DATA TO USE

____

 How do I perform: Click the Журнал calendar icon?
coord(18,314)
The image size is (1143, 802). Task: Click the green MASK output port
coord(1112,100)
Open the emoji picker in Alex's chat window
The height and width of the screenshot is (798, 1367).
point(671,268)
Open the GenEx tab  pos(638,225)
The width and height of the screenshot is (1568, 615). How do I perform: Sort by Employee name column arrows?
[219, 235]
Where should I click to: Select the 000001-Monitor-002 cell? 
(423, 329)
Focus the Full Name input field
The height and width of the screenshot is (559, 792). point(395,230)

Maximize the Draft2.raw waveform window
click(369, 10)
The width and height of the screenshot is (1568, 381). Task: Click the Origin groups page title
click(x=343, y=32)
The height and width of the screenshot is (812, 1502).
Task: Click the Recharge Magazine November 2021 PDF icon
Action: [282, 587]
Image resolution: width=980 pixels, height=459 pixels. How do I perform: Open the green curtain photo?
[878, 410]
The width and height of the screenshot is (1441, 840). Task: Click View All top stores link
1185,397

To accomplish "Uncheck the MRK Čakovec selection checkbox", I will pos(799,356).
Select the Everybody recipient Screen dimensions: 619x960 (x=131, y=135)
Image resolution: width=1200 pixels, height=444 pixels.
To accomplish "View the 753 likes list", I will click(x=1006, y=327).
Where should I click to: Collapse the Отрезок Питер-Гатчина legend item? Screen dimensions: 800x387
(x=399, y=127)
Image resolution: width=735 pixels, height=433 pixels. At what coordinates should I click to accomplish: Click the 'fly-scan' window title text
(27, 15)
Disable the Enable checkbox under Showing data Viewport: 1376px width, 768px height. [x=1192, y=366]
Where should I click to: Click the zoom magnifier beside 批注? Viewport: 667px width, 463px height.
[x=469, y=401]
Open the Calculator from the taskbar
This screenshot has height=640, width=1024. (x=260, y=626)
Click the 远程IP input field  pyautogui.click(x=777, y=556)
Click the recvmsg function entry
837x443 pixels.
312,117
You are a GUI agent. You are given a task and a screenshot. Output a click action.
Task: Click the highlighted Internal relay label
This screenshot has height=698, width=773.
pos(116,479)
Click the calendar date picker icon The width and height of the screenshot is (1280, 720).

____

WHAT YOU NEED TO DO
Set the records down again in full, exactly as they read.

ANSWER BELOW
 How do I perform: Click the Журнал calendar icon?
coord(18,314)
The image size is (1143, 802). Task: Click the green MASK output port
coord(1112,100)
Open the emoji picker in Alex's chat window
The height and width of the screenshot is (798, 1367).
point(671,268)
Open the GenEx tab  pos(638,225)
The width and height of the screenshot is (1568, 615). How do I perform: Sort by Employee name column arrows?
[219, 235]
Where should I click to: Select the 000001-Monitor-002 cell? 
(423, 329)
Focus the Full Name input field
The height and width of the screenshot is (559, 792). point(395,230)

Maximize the Draft2.raw waveform window
click(369, 10)
The width and height of the screenshot is (1568, 381). Task: Click the Origin groups page title
click(x=343, y=32)
The height and width of the screenshot is (812, 1502).
Task: Click the Recharge Magazine November 2021 PDF icon
Action: [282, 587]
Image resolution: width=980 pixels, height=459 pixels. How do I perform: Open the green curtain photo?
[878, 410]
The width and height of the screenshot is (1441, 840). Task: Click View All top stores link
1185,397

To accomplish "Uncheck the MRK Čakovec selection checkbox", I will pos(799,356).
Select the Everybody recipient Screen dimensions: 619x960 (x=131, y=135)
Image resolution: width=1200 pixels, height=444 pixels.
To accomplish "View the 753 likes list", I will click(x=1006, y=327).
Where should I click to: Collapse the Отрезок Питер-Гатчина legend item? Screen dimensions: 800x387
(x=399, y=127)
Image resolution: width=735 pixels, height=433 pixels. At what coordinates should I click to accomplish: Click the 'fly-scan' window title text
(27, 15)
Disable the Enable checkbox under Showing data Viewport: 1376px width, 768px height. [x=1192, y=366]
Where should I click to: Click the zoom magnifier beside 批注? Viewport: 667px width, 463px height.
[x=469, y=401]
Open the Calculator from the taskbar
This screenshot has height=640, width=1024. (x=260, y=626)
Click the 远程IP input field  pyautogui.click(x=777, y=556)
Click the recvmsg function entry
837x443 pixels.
312,117
You are a GUI agent. You are given a task and a screenshot. Output a click action.
Task: Click the highlighted Internal relay label
This screenshot has height=698, width=773.
pos(116,479)
Click the calendar date picker icon The width and height of the screenshot is (1280, 720).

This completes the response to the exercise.